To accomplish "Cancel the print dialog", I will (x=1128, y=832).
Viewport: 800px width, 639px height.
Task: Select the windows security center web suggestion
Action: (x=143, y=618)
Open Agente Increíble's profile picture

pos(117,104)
----
Work required :: Report every line in the records above that contains the word "will", copying each such line in full. Case counts.

Written answer ::
To accomplish "Cancel the print dialog", I will (x=1128, y=832).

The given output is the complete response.